Records to use =>
★ ★ ★ ★ ★ ★ ★

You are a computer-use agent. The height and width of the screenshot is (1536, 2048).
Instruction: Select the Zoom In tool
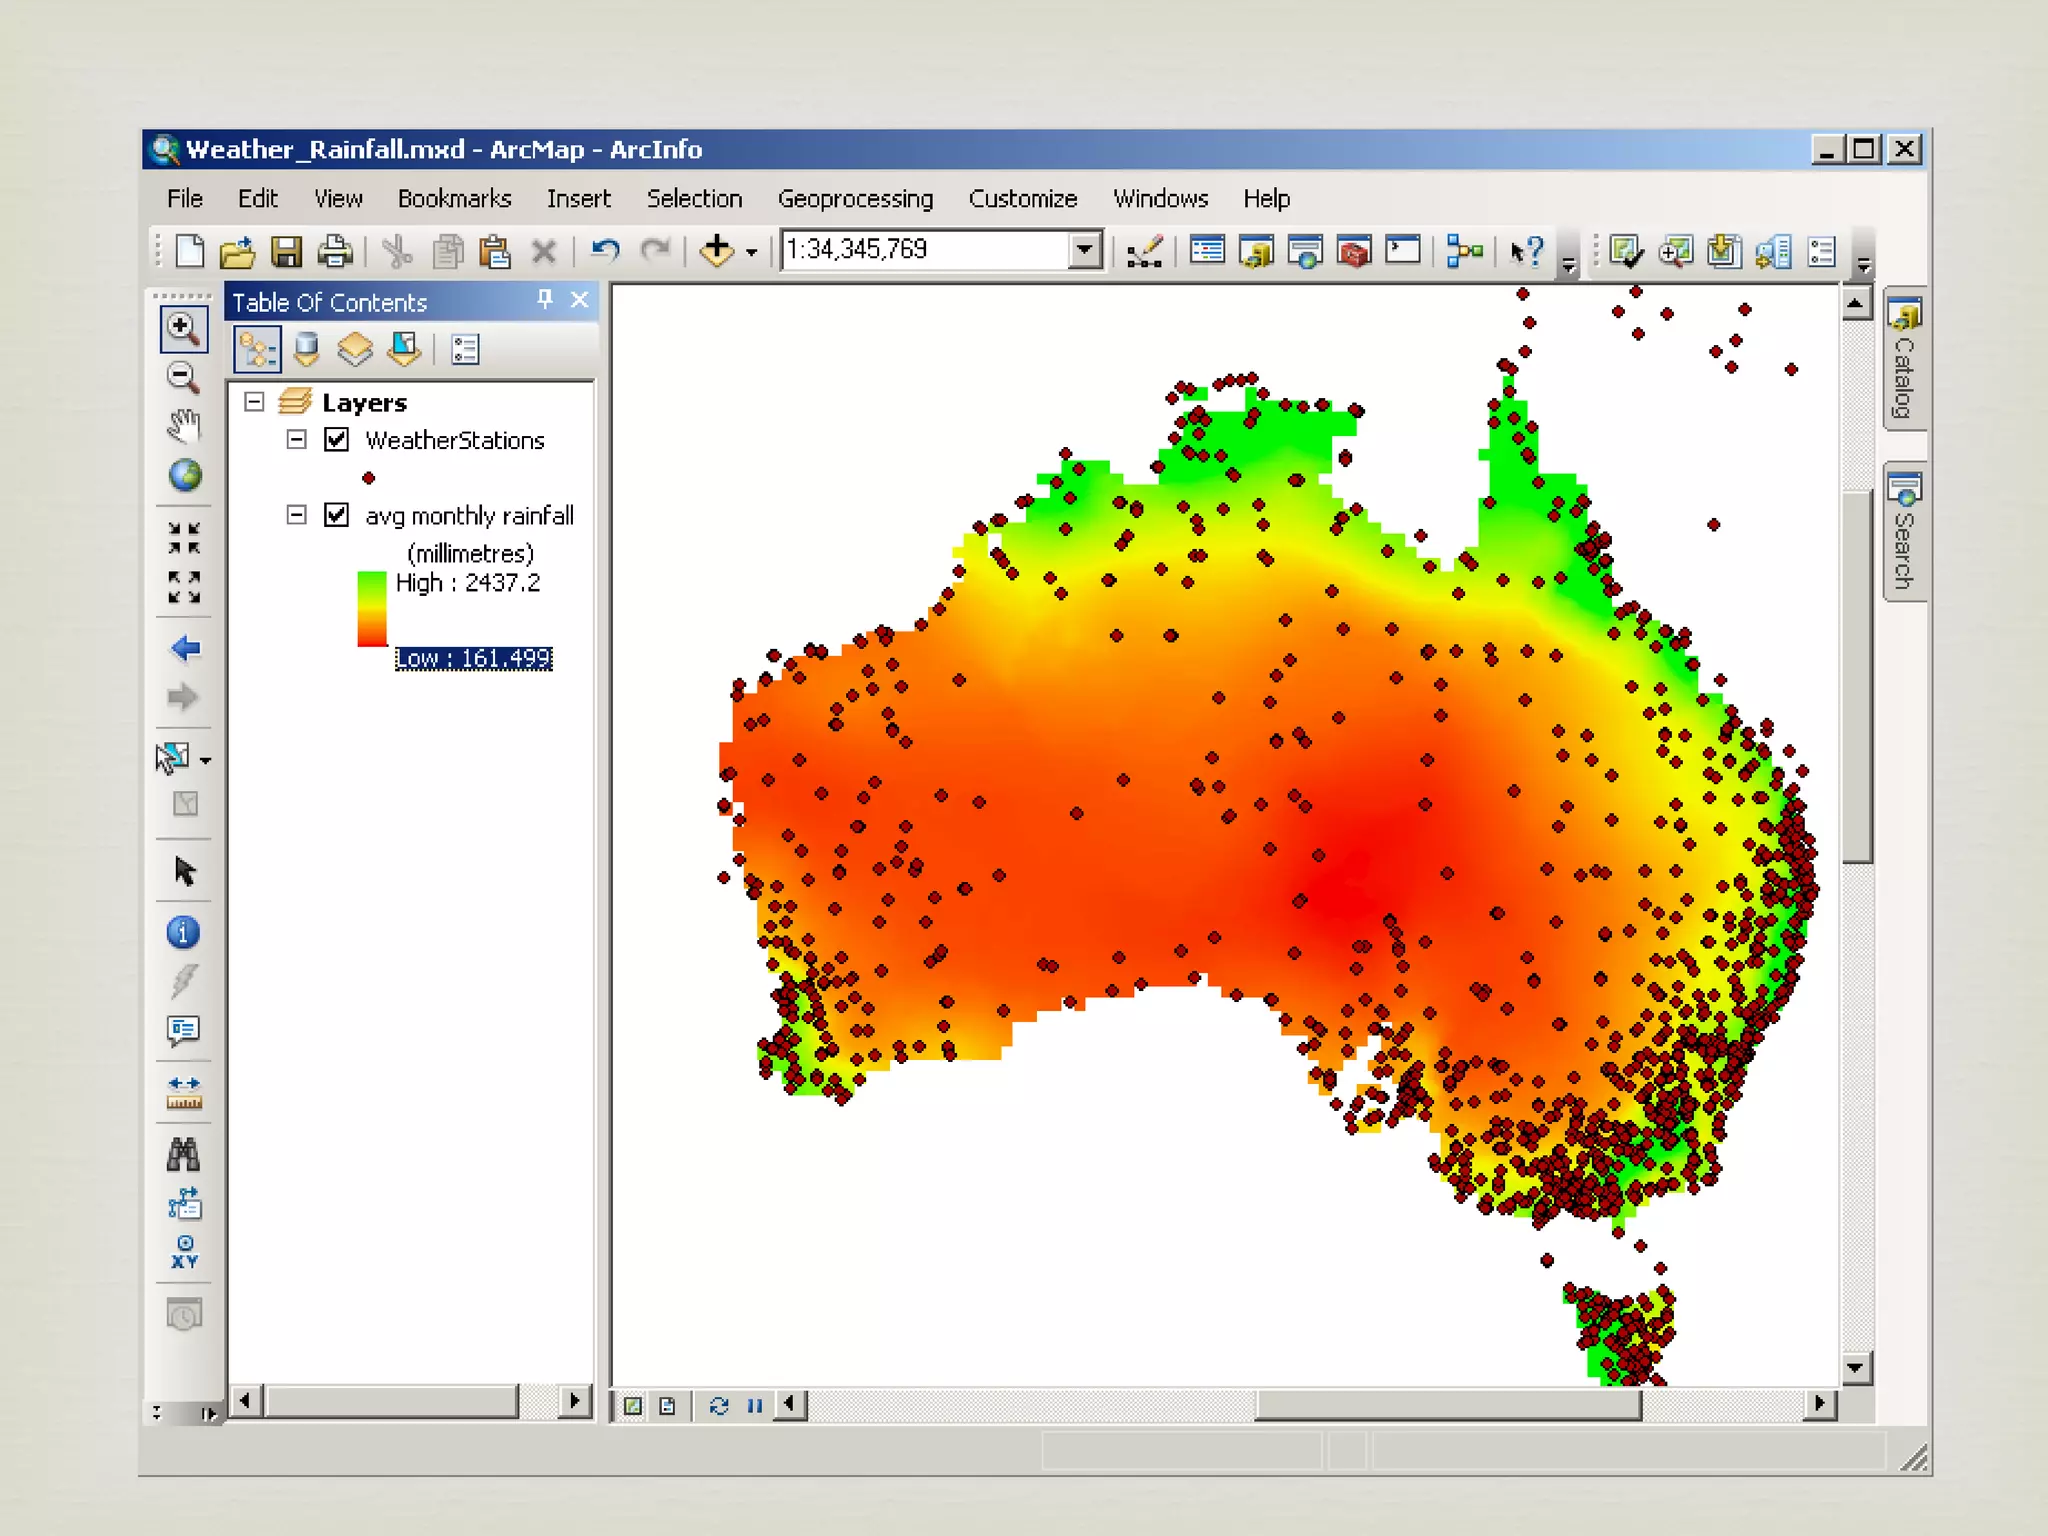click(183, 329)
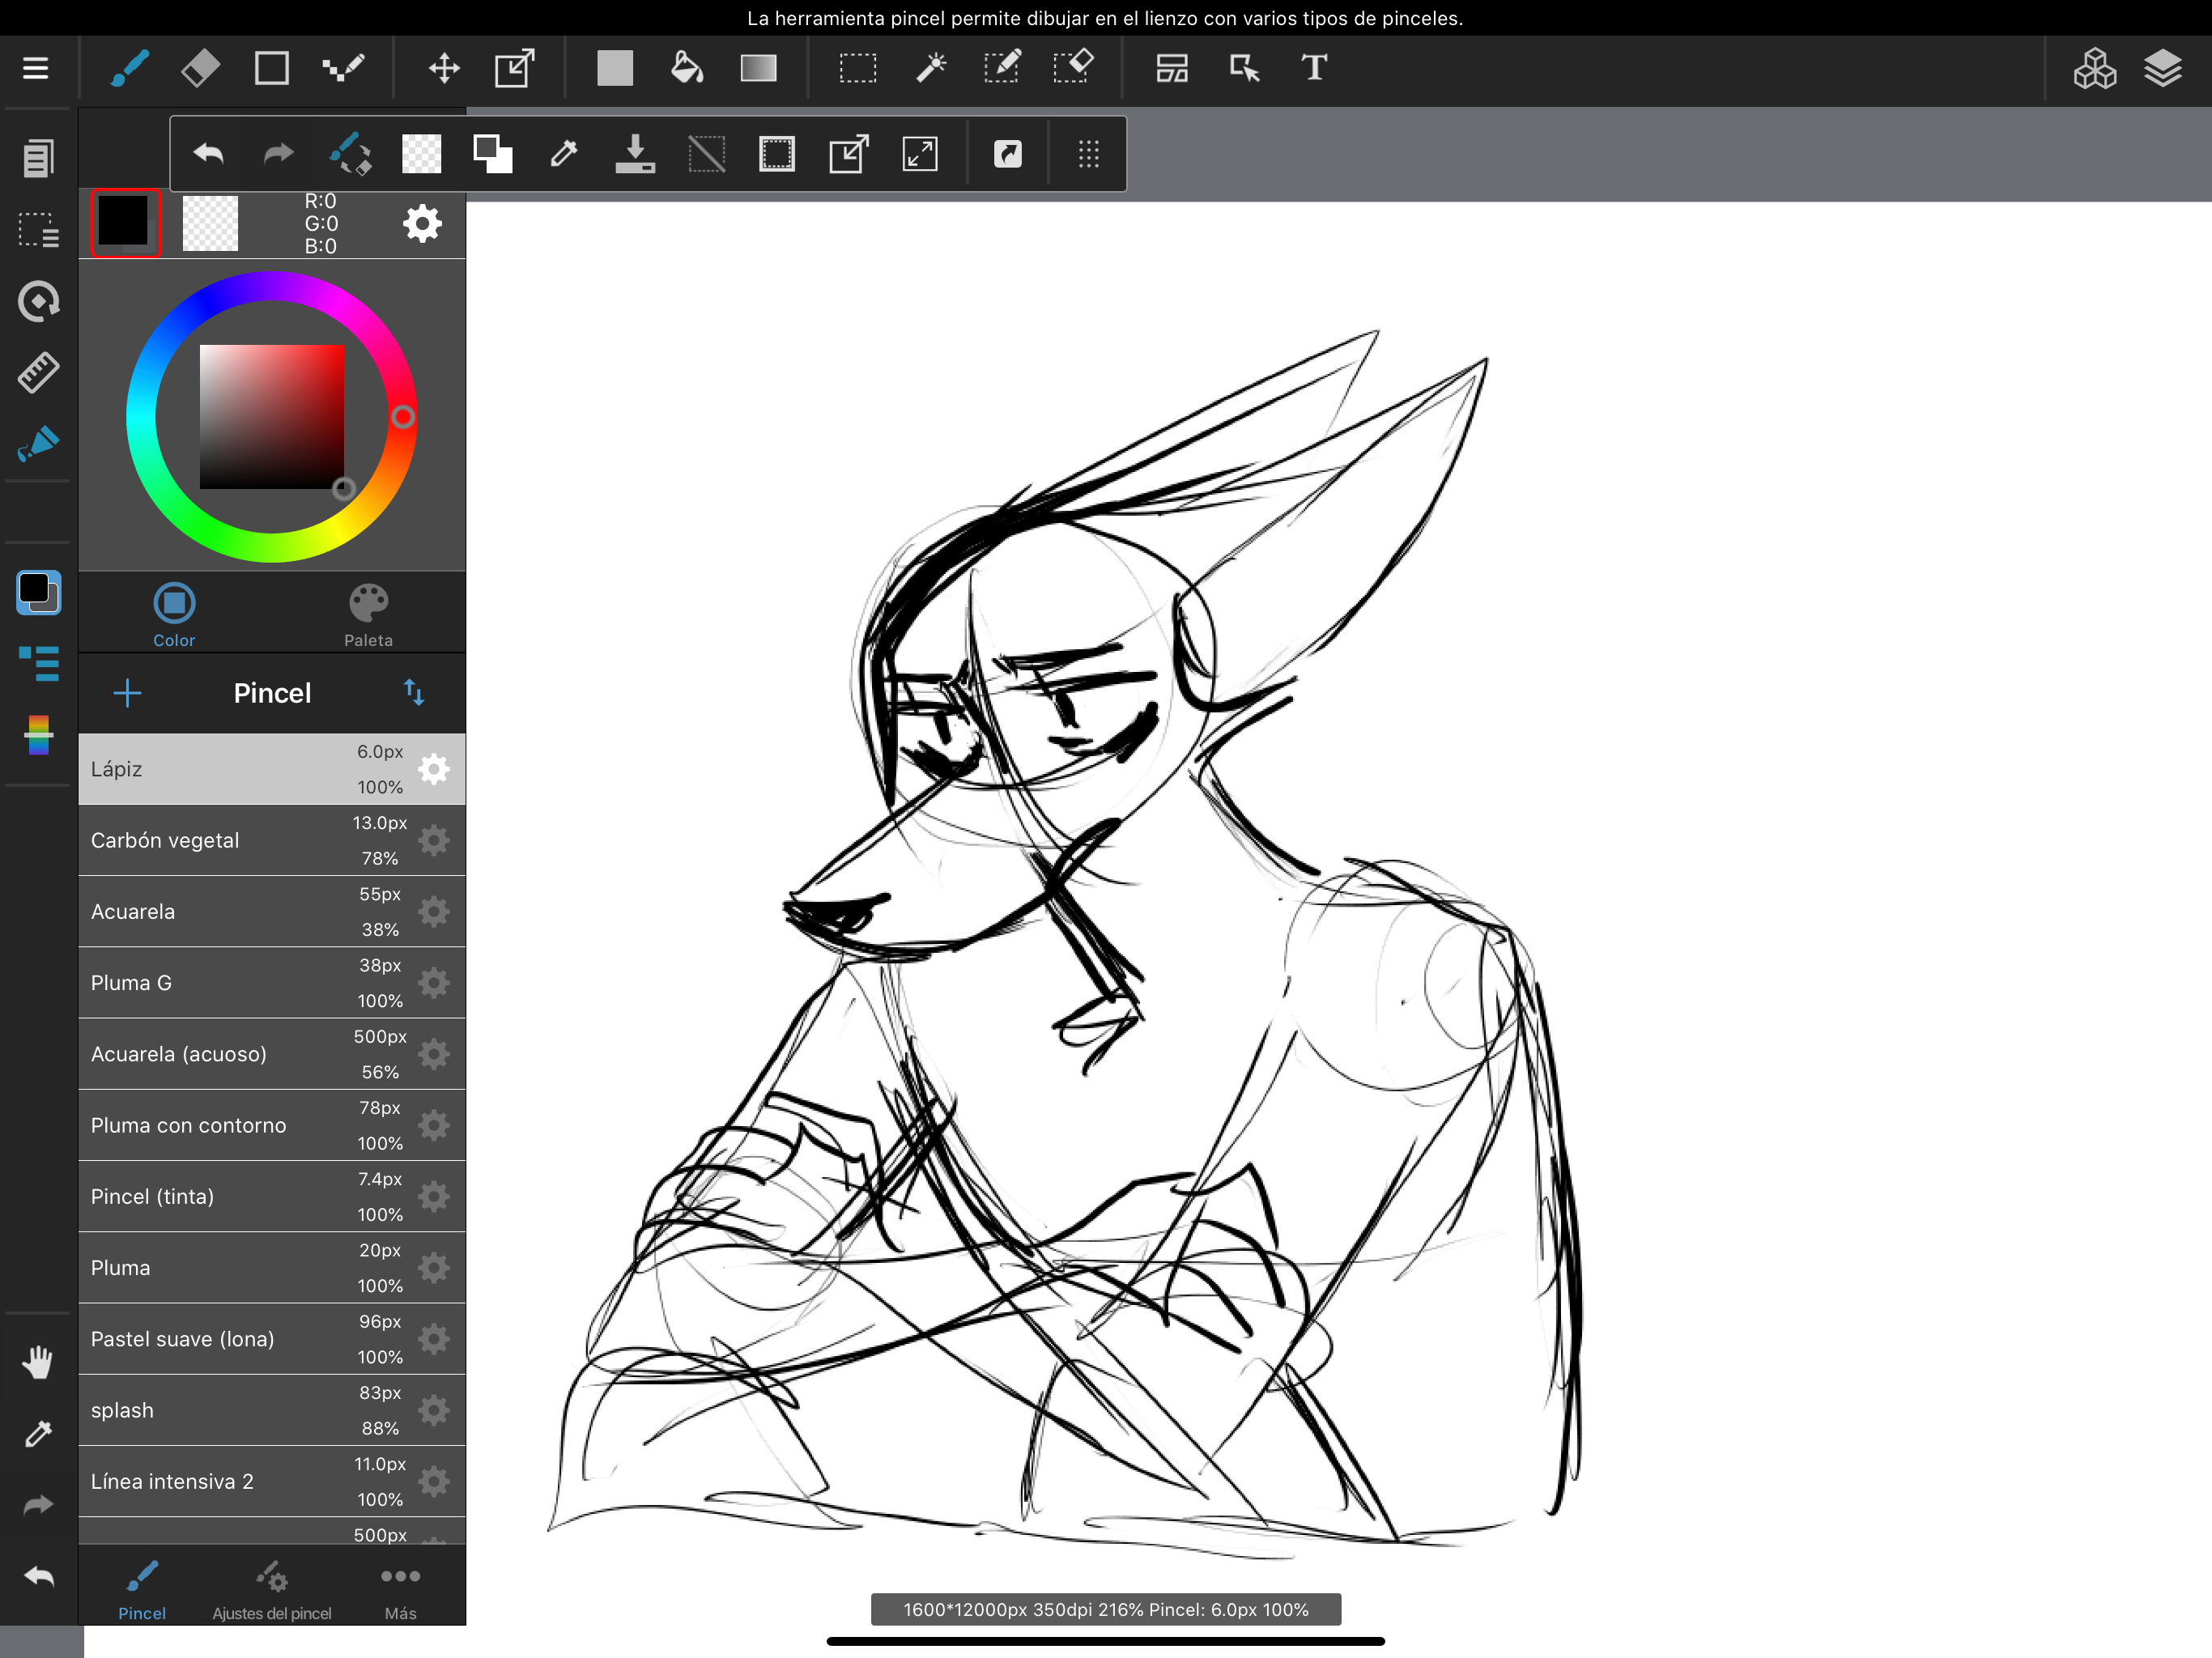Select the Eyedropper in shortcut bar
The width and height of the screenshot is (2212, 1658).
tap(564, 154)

★ ★ ★ ★ ★ ★ ★

Pictures don't belong in the copy. Transcribe every record exactly as it appears.

Answer section =>
You are a computer-use agent. The height and width of the screenshot is (1536, 2048).
Instruction: Select the Zoom In tool
click(183, 329)
Select the Eyedropper in shortcut bar
The width and height of the screenshot is (2212, 1658).
tap(564, 154)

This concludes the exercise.